Democrats have some clear messages for the beleaguered California governor, who is facing a statewide recall vote Oct. 7. The party got gutsy during a “unity” meeting between San Francisco Mayor Willie Brown and top Democratic political consultants staged last week.

“Well, surprisingly, nobody killed each other,” observed one attendee.

Their advice for Mr. Gray:

“His past tactic of attacking opponents will probably turn off more voters than it will turn on. He needs to knock it off with ‘pandering’ vote-getting stunts, like his sudden agreement to sign a bill letting illegal immigrants get driver’s licenses — a move seen by many as an attempt to shore up his faltering Latino base.”

And last but not least? He needs to do his job, the group decided.

“Believe it or not,” one person in attendance told the Chronicle, “it was agreed that the best thing Gray could do while under siege is act like a governor.”

Act II, Scene 3

Back in Los Angeles, meanwhile, the recall situation “cements California’s reputation as the political loony bin of the nation,” the Los Angeles Times said yesterday.

More than 200 assorted Californians have filed preliminary papers to run for the office — it takes 65 signatures and a $3,500 fee. Interested parties include filmmakers, stand-up comedians, assorted soccer moms, at least one teenager and Georgy Russell, a 26-year-old Democrat from the Bay Area who is financing her campaign by selling “Georgy for Governor” thong underwear.

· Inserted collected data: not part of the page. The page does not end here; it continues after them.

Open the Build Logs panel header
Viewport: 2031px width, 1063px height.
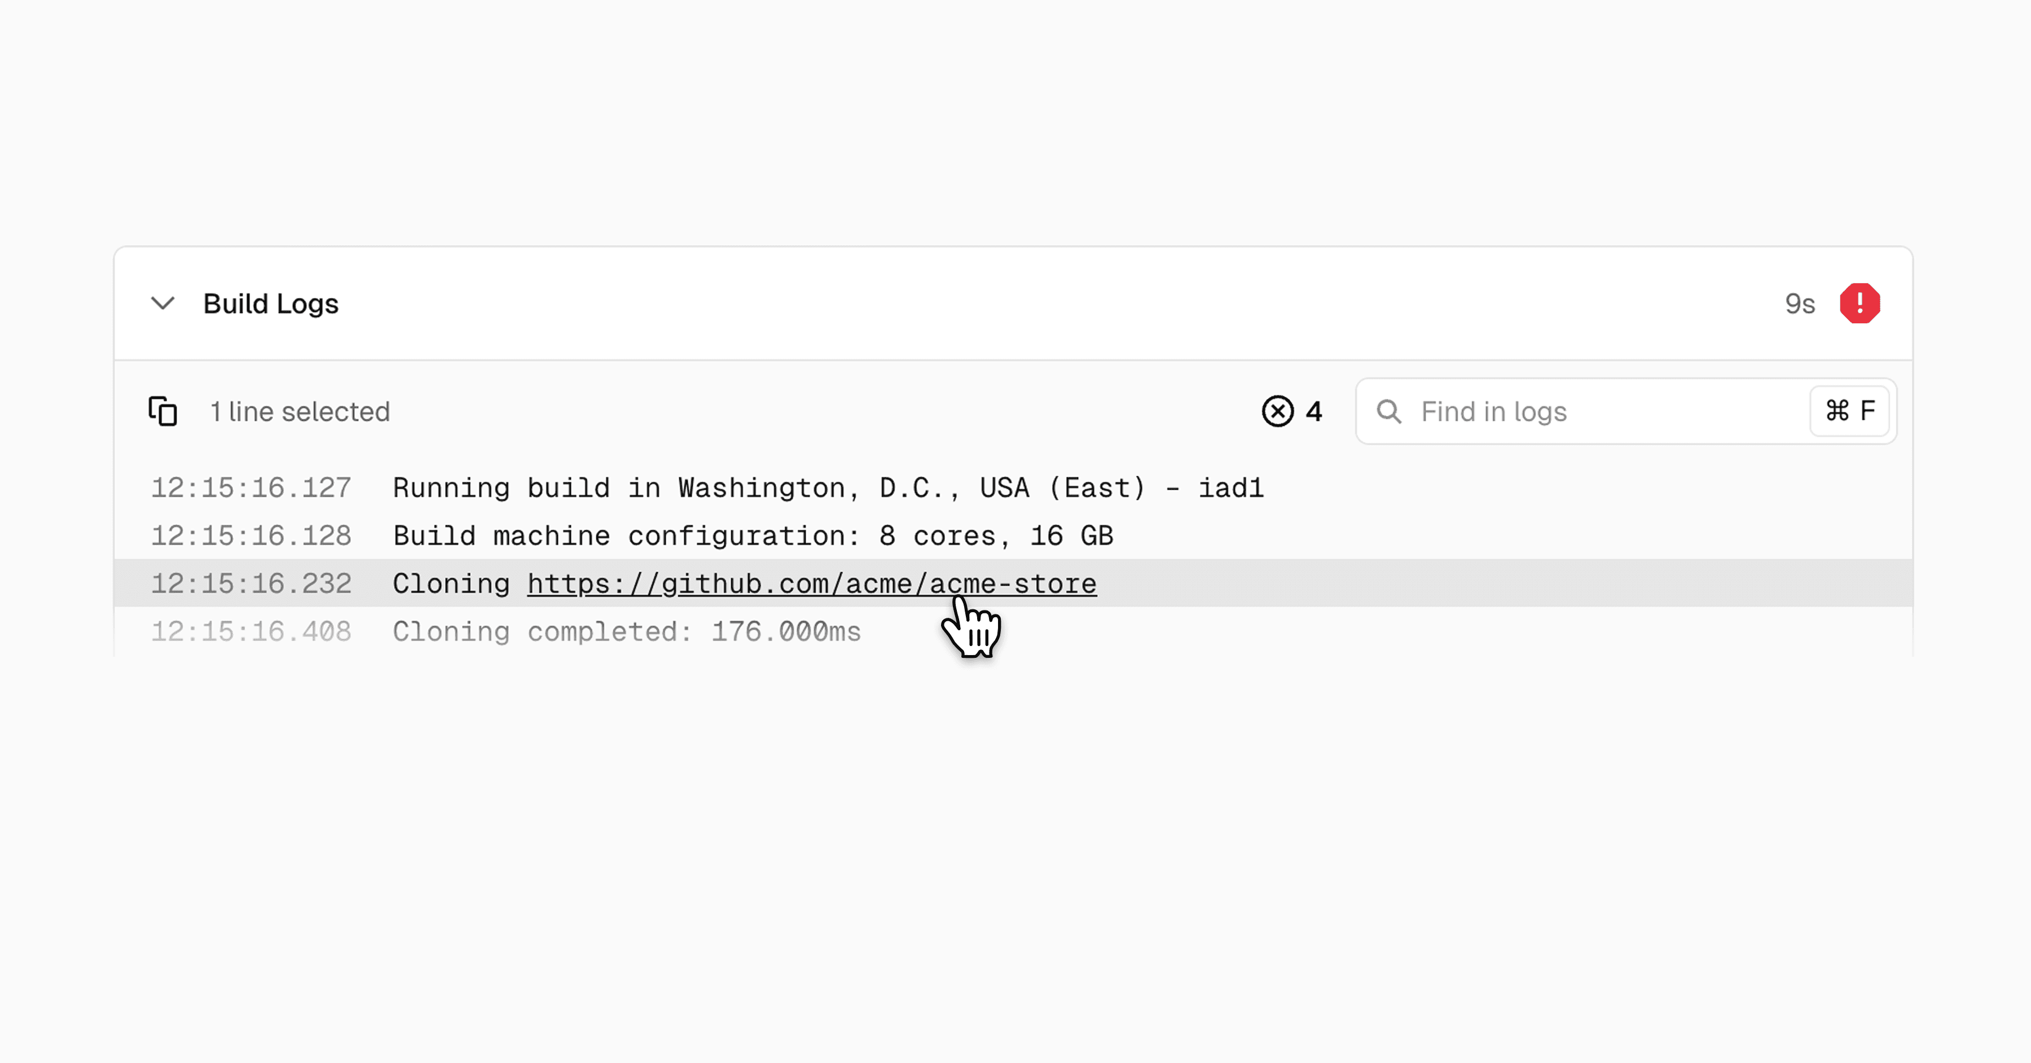click(271, 304)
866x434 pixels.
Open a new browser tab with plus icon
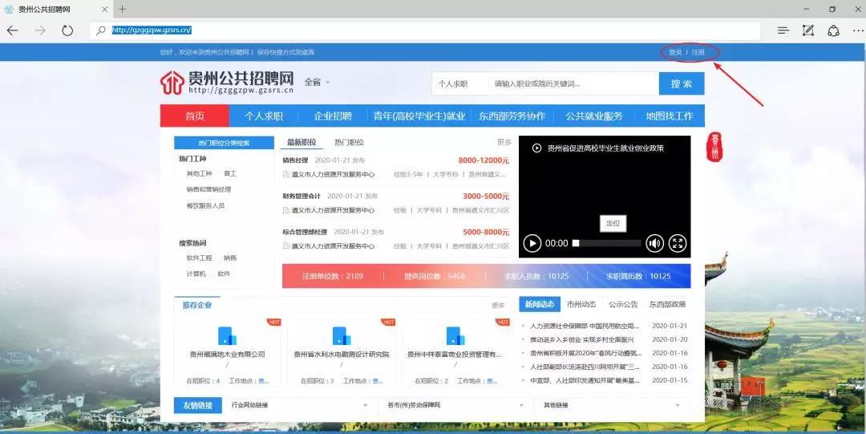[122, 9]
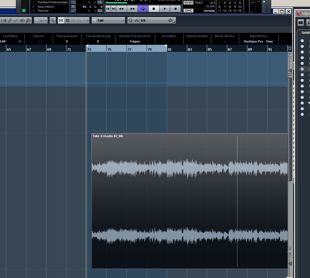The width and height of the screenshot is (310, 278).
Task: Click bar 85 on the timeline ruler
Action: (x=210, y=49)
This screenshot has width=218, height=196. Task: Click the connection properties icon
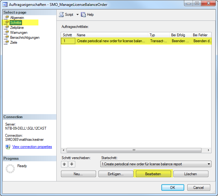tap(8, 147)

“All of these questions, many of them ridiculous, add up to one conclusion about the recall election. It shouldn’t be happening,” the Times stated.

“California as national laughingstock is a small thing. California as a political and economic basket case is not. Wall Street analysts are watching the recall as closely as the comedians. When the laughs are over, Californians will have to live with the outcome. The more decisively the recall itself is rejected the better.”

Tussle in Des Moines

Rep. Richard A. Gephardt of Missouri and former Gov. Howard Dean of Vermont led in an Iowa poll measuring support in the state with the nation’s leadoff precinct caucuses in January.

The Des Moines Register survey, released yesterday, found Mr. Dean with the support of 23 percent of the respondents; Mr. Gephardt snagged 21 percent.

Sen. John Kerry of Massachusetts had the backing of 14 percent, while Sen. Joe Lieberman of Connecticut was the first choice of 10 percent. The poll of 402 registered voters was taken July 22-29.

Mess with Texas

Former Gov. Howard Dean of Vermont, meanwhile, is taking his anger with George W. Bush to the president’s home state. His campaign committee, Dean For America, will begin airing a campaign commercial in Austin today.

Mr. Dean tells Texans, “I want to change George Bush’s reckless foreign policy, stand up for affordable health care, and create new jobs. Has anybody really stood up against George Bush and his policies? Don’t you think it’s time somebody did?”

Though Austin is a liberal stronghold, the Dean challenge is also about the money.

Mr. Dean is providing both his toll-free phone number and Web site address, hoping to build on $508,640 in small donations raised over the Internet last week.

He is the only Democrat advertising on TV so early in the game. Another spot that ran earlier this summer in Iowa set his campaign back $300,000.